THE TASK.
The lines from the one containing "You are a computer-use" through the final line of the data below must be written out exactly, both included, and nothing more.

RECORDS FOR PROCESSING.
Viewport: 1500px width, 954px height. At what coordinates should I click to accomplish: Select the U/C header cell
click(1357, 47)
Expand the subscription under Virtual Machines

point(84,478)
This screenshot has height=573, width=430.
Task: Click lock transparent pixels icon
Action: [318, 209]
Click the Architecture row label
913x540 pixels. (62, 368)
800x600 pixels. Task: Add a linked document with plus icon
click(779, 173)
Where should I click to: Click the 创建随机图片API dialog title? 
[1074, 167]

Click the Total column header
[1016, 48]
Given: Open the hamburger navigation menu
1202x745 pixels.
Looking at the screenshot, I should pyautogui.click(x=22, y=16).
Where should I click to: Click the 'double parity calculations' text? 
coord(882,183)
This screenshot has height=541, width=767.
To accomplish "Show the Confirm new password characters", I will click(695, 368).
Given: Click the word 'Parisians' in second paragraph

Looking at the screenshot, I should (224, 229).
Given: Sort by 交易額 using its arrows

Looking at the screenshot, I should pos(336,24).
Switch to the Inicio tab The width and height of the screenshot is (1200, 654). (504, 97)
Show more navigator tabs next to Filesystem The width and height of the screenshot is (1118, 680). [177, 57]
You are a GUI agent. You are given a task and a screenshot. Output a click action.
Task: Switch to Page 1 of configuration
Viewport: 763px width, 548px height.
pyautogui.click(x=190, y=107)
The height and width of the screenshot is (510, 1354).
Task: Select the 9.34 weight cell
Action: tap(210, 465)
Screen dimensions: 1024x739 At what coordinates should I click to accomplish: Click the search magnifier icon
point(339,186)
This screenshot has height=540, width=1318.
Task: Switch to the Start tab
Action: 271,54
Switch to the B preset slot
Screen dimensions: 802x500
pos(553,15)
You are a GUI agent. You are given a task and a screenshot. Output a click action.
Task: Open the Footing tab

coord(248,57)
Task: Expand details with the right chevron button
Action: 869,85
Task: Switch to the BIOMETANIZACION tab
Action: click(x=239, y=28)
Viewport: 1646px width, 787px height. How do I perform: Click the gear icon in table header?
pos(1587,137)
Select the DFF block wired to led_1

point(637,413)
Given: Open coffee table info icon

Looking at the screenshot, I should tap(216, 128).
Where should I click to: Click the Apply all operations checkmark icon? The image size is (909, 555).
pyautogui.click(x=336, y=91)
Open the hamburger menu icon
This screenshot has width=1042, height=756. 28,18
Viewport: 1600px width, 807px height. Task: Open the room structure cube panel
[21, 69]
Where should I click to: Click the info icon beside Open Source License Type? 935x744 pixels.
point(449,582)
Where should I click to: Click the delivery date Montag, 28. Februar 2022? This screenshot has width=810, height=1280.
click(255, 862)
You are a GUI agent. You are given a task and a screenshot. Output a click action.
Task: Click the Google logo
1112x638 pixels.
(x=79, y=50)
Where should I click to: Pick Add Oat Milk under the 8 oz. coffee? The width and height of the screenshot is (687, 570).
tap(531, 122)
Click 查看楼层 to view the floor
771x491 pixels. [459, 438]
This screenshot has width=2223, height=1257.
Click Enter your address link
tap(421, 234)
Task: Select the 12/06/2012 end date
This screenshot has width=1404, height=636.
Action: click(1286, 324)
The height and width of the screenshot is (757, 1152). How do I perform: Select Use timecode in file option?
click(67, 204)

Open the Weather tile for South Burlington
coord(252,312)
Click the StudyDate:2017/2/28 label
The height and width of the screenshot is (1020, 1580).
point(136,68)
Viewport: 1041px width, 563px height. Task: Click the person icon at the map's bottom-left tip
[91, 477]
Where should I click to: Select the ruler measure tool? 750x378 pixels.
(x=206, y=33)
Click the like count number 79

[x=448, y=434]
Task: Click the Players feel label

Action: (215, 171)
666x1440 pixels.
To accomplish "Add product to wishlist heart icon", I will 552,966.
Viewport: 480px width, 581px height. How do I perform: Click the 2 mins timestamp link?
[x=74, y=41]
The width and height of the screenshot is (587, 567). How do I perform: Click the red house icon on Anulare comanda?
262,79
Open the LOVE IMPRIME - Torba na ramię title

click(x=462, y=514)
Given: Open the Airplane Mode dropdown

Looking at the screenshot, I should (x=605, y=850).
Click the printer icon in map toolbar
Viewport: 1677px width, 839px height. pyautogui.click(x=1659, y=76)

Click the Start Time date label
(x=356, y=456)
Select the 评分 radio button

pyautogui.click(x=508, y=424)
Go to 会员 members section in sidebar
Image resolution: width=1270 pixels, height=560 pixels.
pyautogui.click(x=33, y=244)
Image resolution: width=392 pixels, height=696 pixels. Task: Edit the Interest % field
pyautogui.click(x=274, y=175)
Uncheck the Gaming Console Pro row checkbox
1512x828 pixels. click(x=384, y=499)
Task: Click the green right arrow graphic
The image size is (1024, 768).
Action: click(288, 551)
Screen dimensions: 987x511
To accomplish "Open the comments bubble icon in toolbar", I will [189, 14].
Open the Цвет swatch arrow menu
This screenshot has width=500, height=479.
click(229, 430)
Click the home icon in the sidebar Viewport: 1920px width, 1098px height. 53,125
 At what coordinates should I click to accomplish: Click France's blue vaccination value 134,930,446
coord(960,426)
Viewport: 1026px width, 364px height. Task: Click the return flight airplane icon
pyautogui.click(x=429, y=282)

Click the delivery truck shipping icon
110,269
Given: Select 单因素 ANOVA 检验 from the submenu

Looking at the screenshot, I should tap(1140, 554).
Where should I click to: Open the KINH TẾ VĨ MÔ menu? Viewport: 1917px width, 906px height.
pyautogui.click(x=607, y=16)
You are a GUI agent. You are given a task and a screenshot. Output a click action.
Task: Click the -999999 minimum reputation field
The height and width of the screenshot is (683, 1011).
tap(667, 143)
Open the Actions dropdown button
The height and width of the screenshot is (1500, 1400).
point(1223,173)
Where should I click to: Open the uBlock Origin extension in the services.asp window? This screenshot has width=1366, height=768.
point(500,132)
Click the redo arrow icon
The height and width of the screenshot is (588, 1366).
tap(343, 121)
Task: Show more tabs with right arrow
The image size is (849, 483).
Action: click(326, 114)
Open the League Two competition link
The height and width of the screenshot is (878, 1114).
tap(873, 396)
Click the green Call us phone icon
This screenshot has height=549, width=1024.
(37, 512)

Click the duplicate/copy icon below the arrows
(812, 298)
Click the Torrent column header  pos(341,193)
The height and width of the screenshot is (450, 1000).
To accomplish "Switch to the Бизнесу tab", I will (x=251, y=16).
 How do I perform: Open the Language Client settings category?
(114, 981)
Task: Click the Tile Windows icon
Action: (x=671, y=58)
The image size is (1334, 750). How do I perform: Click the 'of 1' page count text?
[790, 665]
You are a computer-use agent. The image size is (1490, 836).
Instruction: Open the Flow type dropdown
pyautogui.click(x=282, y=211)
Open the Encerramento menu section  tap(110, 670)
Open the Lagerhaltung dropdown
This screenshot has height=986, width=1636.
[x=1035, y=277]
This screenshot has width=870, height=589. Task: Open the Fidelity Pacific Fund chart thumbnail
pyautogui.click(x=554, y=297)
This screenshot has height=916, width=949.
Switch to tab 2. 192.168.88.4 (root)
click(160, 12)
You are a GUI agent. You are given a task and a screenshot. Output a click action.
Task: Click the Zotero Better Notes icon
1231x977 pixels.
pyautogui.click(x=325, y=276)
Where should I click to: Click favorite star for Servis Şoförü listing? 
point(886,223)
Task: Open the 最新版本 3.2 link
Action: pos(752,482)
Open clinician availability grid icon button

ANSWER BELOW.
You are a computer-use agent. The image size is (1490, 836).
Instruction: Open the Flow type dropdown
pyautogui.click(x=282, y=211)
Open the Encerramento menu section  tap(110, 670)
Open the Lagerhaltung dropdown
This screenshot has height=986, width=1636.
[x=1035, y=277]
This screenshot has width=870, height=589. Task: Open the Fidelity Pacific Fund chart thumbnail
pyautogui.click(x=554, y=297)
This screenshot has height=916, width=949.
Switch to tab 2. 192.168.88.4 (root)
click(160, 12)
You are a GUI agent. You are given a task and a screenshot. Output a click action.
Task: Click the Zotero Better Notes icon
1231x977 pixels.
pyautogui.click(x=325, y=276)
Where should I click to: Click favorite star for Servis Şoförü listing? 
point(886,223)
Task: Open the 最新版本 3.2 link
Action: pos(752,482)
Open clinician availability grid icon button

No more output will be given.